Wir versuchen die vielfachen Brechungen zu enträtseln, gehen Meter um Meter zurück, erahnen oder erkennen mehr oder weniger
undeutlich die bekannte Fotografie einer bekannten Persönlichkeit als Vorlage, verstehen das als ein Rätsel, das wir gelöst haben
oder auch nicht. Dabei kann uns klar werden, dass wir auf diesem Weg die abgebildete Persönlichkeit gerade nicht entdecken können,
höchstens die Ikone, als die sie sich in dieser und in keiner anderen Form in unser Gedächtnis eingegraben hat. Manfred Mahsberg
wirft uns auf die Oberflächlichkeit unseres eigenen Betrachtens und Verstehens zurück und öffnet uns so den Weg zum genaueren
Hinsehen und weiter zum genaueren Verstehen.

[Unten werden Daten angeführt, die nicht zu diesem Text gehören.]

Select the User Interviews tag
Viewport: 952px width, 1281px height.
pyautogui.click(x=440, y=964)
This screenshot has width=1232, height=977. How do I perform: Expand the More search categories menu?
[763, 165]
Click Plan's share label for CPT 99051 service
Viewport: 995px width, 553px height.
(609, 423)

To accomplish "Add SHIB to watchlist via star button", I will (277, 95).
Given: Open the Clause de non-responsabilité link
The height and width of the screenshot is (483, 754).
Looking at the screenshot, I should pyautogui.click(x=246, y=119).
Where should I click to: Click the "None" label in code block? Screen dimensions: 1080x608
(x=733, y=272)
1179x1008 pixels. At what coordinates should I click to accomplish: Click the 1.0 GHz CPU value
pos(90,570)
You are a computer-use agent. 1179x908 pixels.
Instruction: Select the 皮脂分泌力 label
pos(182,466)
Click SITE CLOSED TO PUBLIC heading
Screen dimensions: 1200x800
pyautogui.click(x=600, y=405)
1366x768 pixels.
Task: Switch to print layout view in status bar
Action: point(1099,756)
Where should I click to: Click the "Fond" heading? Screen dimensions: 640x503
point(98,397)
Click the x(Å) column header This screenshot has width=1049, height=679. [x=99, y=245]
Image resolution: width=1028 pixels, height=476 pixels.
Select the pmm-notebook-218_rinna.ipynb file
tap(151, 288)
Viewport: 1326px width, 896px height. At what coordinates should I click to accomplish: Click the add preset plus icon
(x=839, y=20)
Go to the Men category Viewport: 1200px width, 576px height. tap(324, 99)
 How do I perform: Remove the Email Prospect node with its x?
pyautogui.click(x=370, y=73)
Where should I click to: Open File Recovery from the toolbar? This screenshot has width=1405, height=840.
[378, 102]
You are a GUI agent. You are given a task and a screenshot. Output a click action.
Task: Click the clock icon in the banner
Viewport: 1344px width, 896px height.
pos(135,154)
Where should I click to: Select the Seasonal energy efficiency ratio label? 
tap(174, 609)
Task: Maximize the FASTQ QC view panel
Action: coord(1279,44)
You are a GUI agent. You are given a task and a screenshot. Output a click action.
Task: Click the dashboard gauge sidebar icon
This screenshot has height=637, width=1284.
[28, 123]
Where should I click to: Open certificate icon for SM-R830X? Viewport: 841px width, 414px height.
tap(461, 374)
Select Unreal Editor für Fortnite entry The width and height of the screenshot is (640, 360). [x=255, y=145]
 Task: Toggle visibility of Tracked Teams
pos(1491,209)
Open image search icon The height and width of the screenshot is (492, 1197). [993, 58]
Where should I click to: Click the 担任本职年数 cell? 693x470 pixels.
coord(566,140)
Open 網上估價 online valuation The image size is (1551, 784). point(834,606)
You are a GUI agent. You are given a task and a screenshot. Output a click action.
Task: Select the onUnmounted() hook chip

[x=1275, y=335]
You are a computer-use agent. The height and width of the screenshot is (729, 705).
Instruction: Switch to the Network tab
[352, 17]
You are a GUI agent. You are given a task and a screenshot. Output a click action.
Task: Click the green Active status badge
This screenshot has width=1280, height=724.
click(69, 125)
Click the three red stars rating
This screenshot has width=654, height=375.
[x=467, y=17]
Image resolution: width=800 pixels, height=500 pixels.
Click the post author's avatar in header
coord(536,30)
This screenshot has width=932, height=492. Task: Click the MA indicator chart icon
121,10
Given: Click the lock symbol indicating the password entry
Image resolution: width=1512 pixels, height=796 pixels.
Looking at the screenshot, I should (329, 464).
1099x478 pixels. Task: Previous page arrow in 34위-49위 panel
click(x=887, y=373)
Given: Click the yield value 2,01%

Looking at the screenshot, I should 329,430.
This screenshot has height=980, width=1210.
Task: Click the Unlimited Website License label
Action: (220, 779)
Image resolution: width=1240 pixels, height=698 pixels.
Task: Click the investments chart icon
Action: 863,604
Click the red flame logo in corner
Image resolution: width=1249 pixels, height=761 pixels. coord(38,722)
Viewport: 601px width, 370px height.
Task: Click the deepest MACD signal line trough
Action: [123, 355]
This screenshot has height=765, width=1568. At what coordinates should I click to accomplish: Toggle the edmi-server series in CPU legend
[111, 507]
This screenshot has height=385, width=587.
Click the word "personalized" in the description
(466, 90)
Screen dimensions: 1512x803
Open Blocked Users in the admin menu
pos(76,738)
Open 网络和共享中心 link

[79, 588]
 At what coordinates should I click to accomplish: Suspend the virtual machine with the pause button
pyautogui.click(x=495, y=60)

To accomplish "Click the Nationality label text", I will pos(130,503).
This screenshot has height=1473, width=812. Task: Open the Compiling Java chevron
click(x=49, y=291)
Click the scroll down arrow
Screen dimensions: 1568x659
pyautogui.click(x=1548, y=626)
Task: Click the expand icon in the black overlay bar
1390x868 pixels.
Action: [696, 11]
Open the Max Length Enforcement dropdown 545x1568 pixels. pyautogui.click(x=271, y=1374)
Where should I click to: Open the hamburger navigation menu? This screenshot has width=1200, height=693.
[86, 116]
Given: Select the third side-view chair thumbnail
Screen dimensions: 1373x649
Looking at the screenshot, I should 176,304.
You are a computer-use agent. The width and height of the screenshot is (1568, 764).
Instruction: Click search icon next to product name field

Schließlich spielt er auch mit den Sehgewohnheiten derjenigen, die ihm seine Vorlagen liefern. Seine Wandinstallationen mit den
zahlreichen Portraits lassen sich in einem doppelten Sinn auch als Landschaften verstehen: Zunächst sind sie Landschaften von
Wahrnehmung und Selbstwahrnehmung von Fotografen und Porträtierten vergangener Zeiten. Sie sind zweitens aber auch
Landschaften der künstlerischen Wahrnehmung des Manfred Mahsberg. Die Vergangenheit und ihre Ikonegraphie hat er ihrer
Unschuld entkleidet und sie kraftvoll und manchmal sogar brutal umgeschaffen. Das, was darunter liegt, bleibt erkennbar, aber es
wird in einen neuen Zusammenhang eingefüht. Diesem Zusammenhang müssen wir uns als Betrachter nicht unbedingt anschliessn,
die Fragen, die aufgeworfen werden aber, die wenigstens müssen wir uns beantworten.